Apr 22 2022
Poland is looking further afield and building ties with Saudi Arabia as it diversifies its sourcing of ultra low sulfur diesel following Russia's invasion of Ukraine and an upsurge in Ukrainian reliance on fuel from Poland, according to market and shipping sources.
Polish ULSD imports spiked to a new record of around 701,000 mt in March, according to Kpler shipping data, far outpacing the three-month moving average of around 384,000 mt/month of diesel imports and the March 2021 level of 363,000 mt.
In a never-before seen move, long-range tanker Minerva Pisces recently carried around 95,000 mt of Saudi ULSD from Yanbu to Gdansk, while around 35,000 mt arrived from BP's Rotterdam refinery in the Netherlands, split over two parcels.
It comes as EU member Poland, a strong supporter of Ukraine, steps up efforts to limit reliance on Russia -- before the war Poland had taken crude from as far afield as Iraqi Kurdistan -- and as Poland's PKN Orlen is in the process of selling Saudi Aramco a stake in the country's Number 2 refinery, Gdansk.
In addition, Poland is becoming the main source of fuel for war-torn Ukraine following the destruction of Ukrainian fuel infrastructure, including parts of its largest refinery, Kremenchuk, and as Ukraine has cut imports from northern neighbor Belarus, an ally of Moscow.
However, the vast majority of Poland's March imports were still of Russian origin: around 525,000 mt -- almost 75% -- came from Russia's Baltic port of Primorsk, while 46,000 mt originated nearby in Lithuania, where PKN Orlen owns the Orlen Lietuva refinery at Mazeikiai.
Normally Poland relies on Russia for up to 100% of its diesel imports, while East of Suez arrivals in Europe rarely get further north than the Amsterdam-Rotterdam-Antwerp hub.
The dominance of Russian diesel generally precludes alternatives being shipped from ARA to the Baltic, although steep discounts for Middle East diesel may have been a factor in March, with FOB Arab Gulf 10 ppm ULSD averaging a near $10/b discount to CIF NWE cargoes, according to S&P Global Commodity Insights data.
In April, Poland continues to expect arrivals from further afield.

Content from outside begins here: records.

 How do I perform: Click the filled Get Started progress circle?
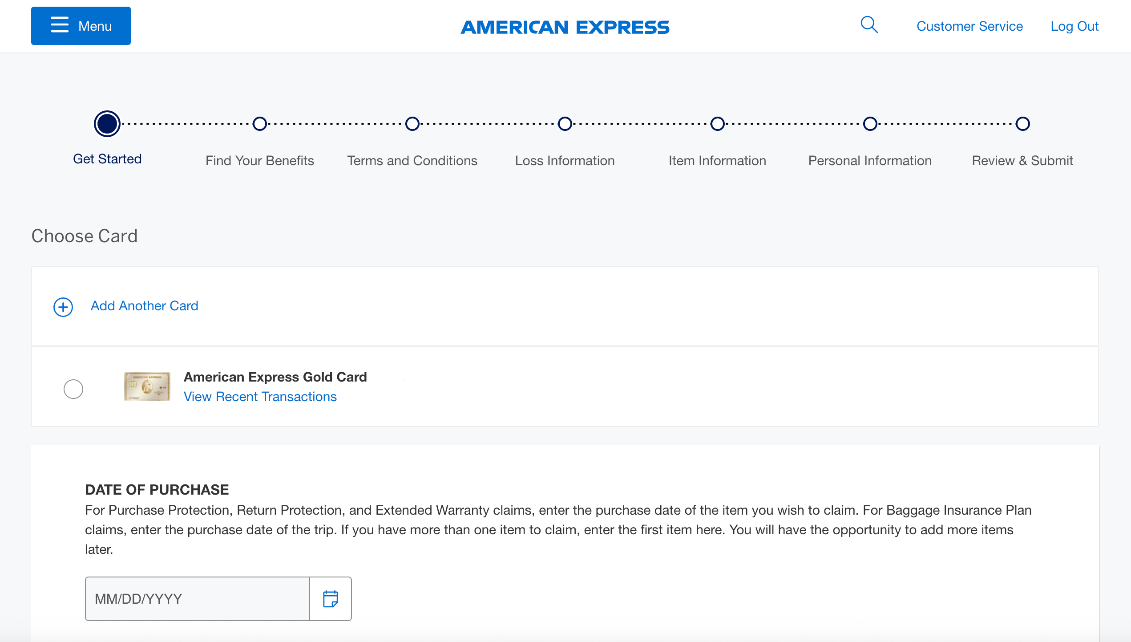107,124
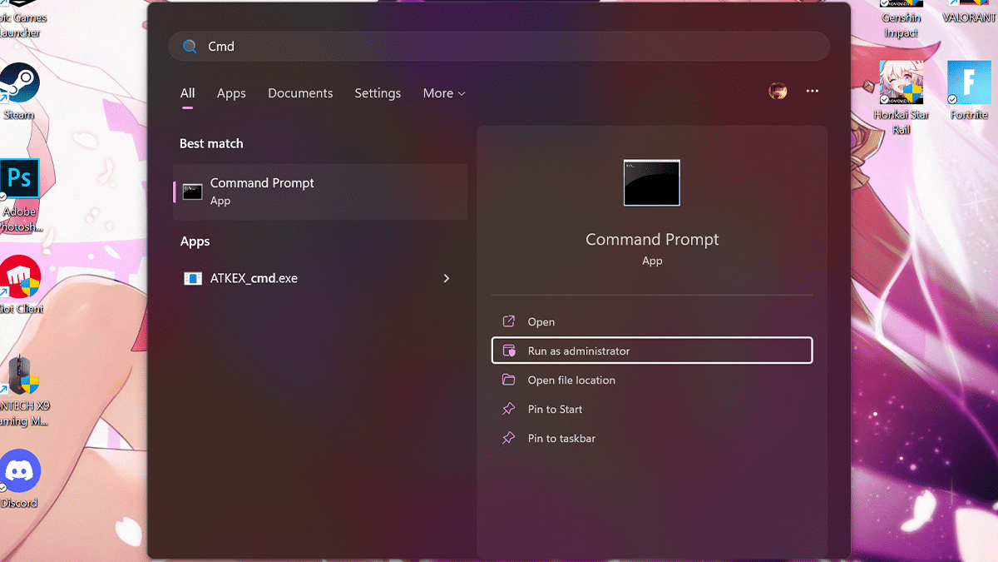Screen dimensions: 998x562
Task: Run Command Prompt as administrator
Action: (x=652, y=351)
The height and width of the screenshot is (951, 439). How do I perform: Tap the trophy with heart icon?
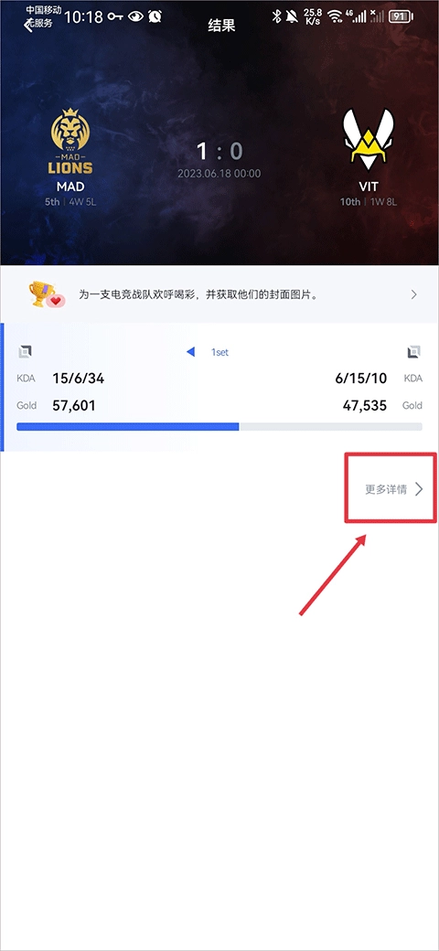click(46, 294)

By the end of April, around 172,000 mt of Russian diesel is set to have arrived -- around 50% of total imports, according to Kpler data. However, a second long-range tanker, Polaris Bay, already delivered around 88,000 mt of ULSD from Yanbu to Gdansk on April 5.
A cargo of around 30,000 mt of ULSD from West Coast India also arrived on the tanker Seasprat, having loaded from a larger vessel via ship-to-ship transfer.

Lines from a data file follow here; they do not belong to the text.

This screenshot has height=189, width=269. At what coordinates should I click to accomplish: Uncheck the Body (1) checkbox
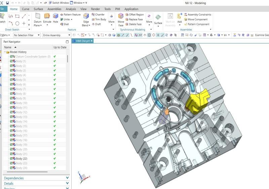point(11,61)
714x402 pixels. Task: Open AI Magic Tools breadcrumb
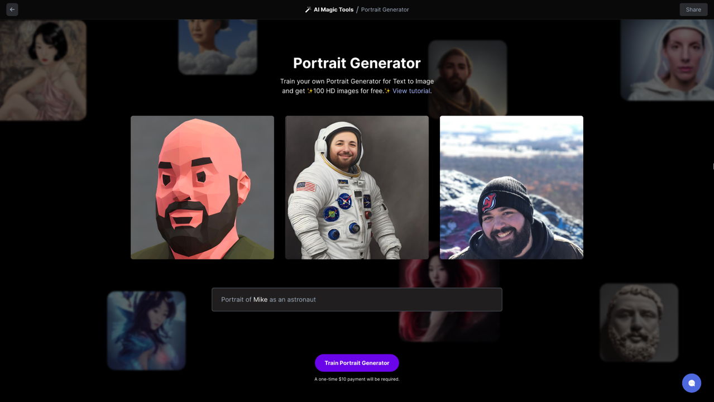pyautogui.click(x=333, y=9)
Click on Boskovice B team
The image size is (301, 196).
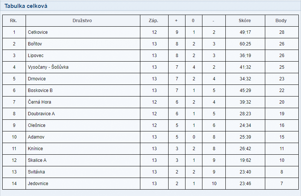click(x=40, y=90)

A second cargo of around 35,000 mt from BP's Rotterdam refinery also made its way to Poland in early April, Kpler data showed.
Poland is almost the sole conduit for meeting Ukraine's fuel needs, including military and agricultural demand, due to lack of supply from Belarus and Russia, and the closure of Black Sea imports from countries such as Azerbaijan as a result of war risk. The geography of the Carpathian Mountains limits shipments from neighbors such as Hungary or Romania.

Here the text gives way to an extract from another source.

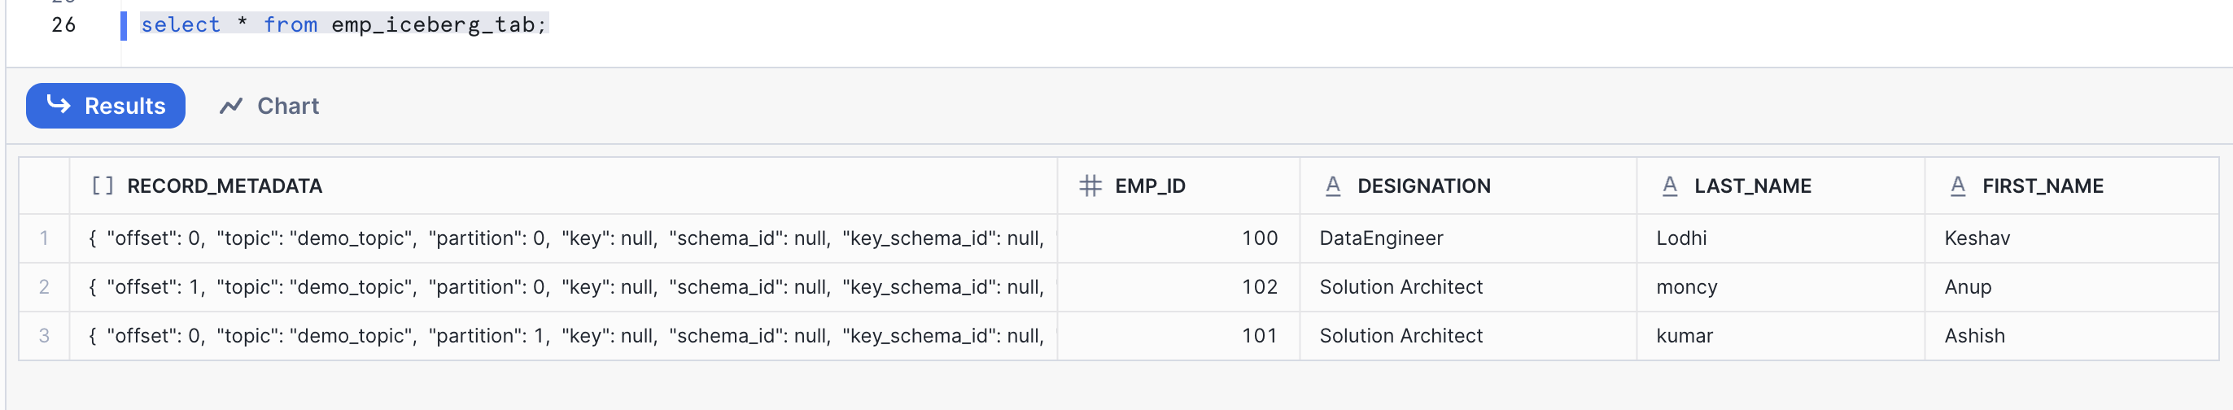Click the line chart icon

[231, 106]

Ukraine's largest refinery, Kremenchuk, was badly damaged in a missile attack on April 2 and put out of action, while the Shebelinka Gas Processing Plant in eastern Ukraine was taken offline on Feb. 26 due to the threat of shelling. In addition, the Odesa and Lysychansk refineries were hit by air strikes in April, though both had been out of action for more than 10 years.
Imports via tanker truck are an increasingly important means of supply as Russia's navy has targeted fuel depots across the country, according to Ukrainian analysts and industry sources.
In 2021, Ukraine imported 8.79 million mt of petroleum products, up 9.6% from 2020, according to the state customs service.